Lalu ada cerita tentang rumah makan yang memakuak pengunjung. Seperti biasa, di rumah makan Minang, entah kenapa, harga baru dihitung sesudah makanan terlanjur masuk perut. Ada rombongan lima orang yang disodori bon makanan yang baru disantapnya seharga Rp 800,000. Subhanallah. Makan apa mereka semahal itu?

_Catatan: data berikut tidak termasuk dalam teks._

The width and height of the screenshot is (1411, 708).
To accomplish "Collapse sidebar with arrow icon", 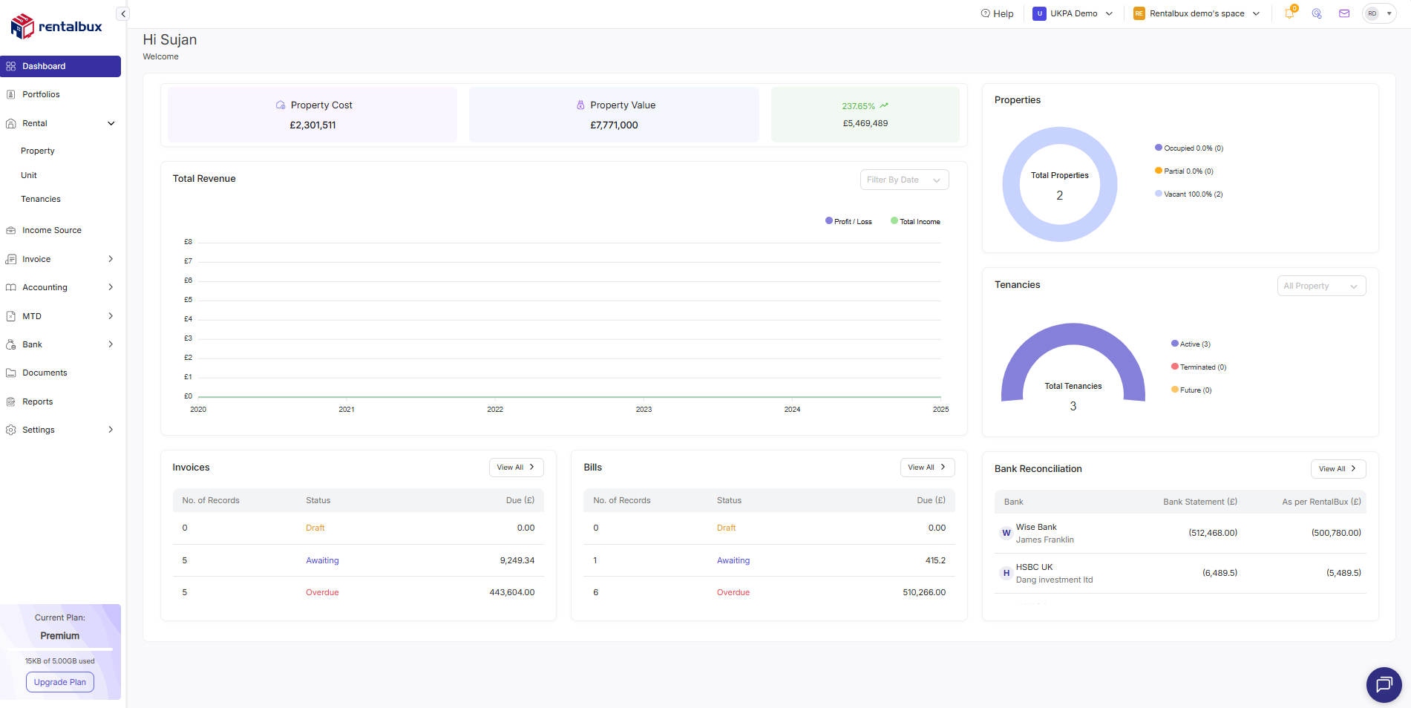I will pos(123,14).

Ada juga orang yang membela perlakuan memalak atau memakuak ini dengan alasan suasana hari raya. Biarlah sekali-sekali mereka makan pula uang orang rantau. Jadi ikhlaskan sajalah. Pernyataan seperti ini jelas tidak bisa dibenarkan. Berjual beli atau membayar ongkos sesuatu itu haruslah dengan cara yang wajar. Pedagang yang memakuak seperti itu terancam masuk neraka wail. Wailul lil muthaffifin....  Celakalah orang-orang yang curang. Begitu peringatan Allah dalam ayat-ayat awal surah ke 83.   

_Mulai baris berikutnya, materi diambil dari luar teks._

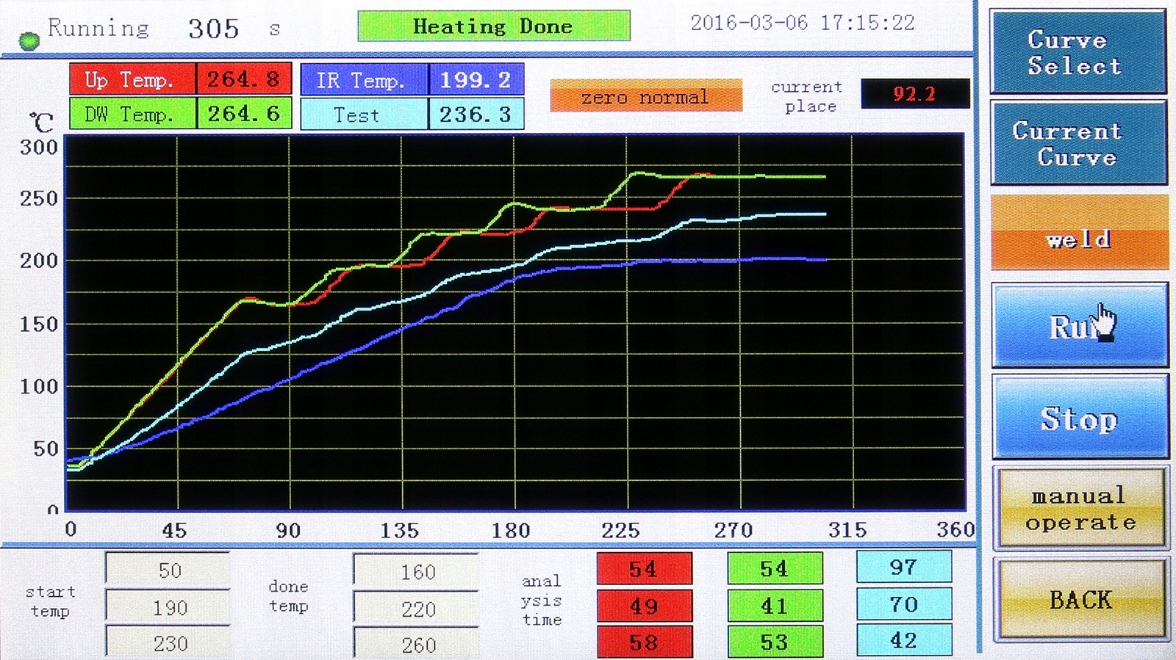Select the blue IR Temp. readout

Pemerintah kota seharusnya jeli dengan perlakuan curang seperti contoh di atas. Tidak bisa berpura-pura tidak tahu saja. Kalau memang sudah ditetapkan biaya parkir Rp 2000, siapkan karcis parkir dan beri tanda pengenal petugas parkir. Kalau ada yang berbuat curang, meminta biaya lebih dari ketetapan petugasnya harus ditertibkan dan diberi sangsi. Dan masyarakat diingatkan agar tidak menerima saja ketika dicurangi. Yang mengancam-ancam bahwa keselamatan mobil tidak dijamin harusnya dilaporkan kepada polisi. 

Di kedai-kedai makan pemerintah kota bisa memerintahkan agar setiap kedai makan mempunyai daftar harga yang dipajang di dinding. Bukan sesuatu yang sulit untuk dilaksanakan kalau memang ada niat baik untuk memperbaiki citra. 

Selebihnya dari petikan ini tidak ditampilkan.